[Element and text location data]
····················
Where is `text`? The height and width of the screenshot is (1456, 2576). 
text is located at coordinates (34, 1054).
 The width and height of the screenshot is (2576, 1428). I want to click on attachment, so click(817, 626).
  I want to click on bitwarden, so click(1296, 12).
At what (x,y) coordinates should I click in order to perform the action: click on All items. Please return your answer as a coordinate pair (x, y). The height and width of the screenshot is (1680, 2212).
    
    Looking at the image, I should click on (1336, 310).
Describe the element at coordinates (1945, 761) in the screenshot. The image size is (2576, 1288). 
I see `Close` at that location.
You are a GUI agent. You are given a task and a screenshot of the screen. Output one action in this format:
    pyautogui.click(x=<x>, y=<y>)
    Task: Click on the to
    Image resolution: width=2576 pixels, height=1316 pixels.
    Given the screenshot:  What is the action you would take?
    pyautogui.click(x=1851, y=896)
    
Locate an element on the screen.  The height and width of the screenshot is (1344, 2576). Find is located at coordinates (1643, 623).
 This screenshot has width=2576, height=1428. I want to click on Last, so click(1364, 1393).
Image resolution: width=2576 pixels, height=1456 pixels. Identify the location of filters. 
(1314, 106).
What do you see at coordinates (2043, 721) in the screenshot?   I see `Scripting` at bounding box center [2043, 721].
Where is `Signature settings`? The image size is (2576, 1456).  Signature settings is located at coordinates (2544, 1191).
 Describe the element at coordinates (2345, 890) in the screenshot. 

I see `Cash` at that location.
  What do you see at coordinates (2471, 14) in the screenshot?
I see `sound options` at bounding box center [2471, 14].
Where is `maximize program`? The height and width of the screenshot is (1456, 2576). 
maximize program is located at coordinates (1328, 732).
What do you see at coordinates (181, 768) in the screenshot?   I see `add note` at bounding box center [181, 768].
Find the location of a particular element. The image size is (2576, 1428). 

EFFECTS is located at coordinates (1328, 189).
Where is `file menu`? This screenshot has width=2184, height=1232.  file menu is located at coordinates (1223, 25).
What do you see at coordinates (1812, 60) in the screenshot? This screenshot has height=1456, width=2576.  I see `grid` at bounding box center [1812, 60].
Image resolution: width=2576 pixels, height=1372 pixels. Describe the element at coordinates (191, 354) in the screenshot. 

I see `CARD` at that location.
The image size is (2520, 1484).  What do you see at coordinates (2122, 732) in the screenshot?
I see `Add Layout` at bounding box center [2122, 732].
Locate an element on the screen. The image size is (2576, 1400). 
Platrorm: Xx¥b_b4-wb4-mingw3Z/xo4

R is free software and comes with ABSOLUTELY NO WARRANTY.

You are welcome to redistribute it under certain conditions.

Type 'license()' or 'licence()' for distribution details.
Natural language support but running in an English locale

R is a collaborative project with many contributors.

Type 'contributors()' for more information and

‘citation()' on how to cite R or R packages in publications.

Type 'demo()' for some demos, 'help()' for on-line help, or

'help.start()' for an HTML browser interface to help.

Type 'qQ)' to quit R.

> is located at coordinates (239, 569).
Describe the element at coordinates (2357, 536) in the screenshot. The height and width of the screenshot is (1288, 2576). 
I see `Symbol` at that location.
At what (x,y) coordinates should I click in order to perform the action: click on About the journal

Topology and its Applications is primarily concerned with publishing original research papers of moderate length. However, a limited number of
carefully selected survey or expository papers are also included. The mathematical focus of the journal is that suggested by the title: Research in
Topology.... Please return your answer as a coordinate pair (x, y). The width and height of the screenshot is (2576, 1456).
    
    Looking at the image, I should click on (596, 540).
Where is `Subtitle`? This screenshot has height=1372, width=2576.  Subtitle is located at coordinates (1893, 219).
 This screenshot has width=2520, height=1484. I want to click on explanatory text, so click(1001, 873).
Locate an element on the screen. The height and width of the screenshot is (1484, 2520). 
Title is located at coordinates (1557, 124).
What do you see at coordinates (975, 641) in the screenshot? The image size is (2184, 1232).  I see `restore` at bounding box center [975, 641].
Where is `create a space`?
····················
What the task requires: Arrange everything from the line containing "coordinates (1223, 25)." down to the line containing "center [2122, 732]." as a numbered list, both of those lines included. Omit blank lines.

Exercise solution:
1. Where is `file menu`? This screenshot has width=2184, height=1232.  file menu is located at coordinates (1223, 25).
2. What do you see at coordinates (1812, 60) in the screenshot? This screenshot has height=1456, width=2576.  I see `grid` at bounding box center [1812, 60].
3. Image resolution: width=2576 pixels, height=1372 pixels. Describe the element at coordinates (191, 354) in the screenshot. 
4. I see `CARD` at that location.
5. The image size is (2520, 1484).  What do you see at coordinates (2122, 732) in the screenshot?
6. I see `Add Layout` at bounding box center [2122, 732].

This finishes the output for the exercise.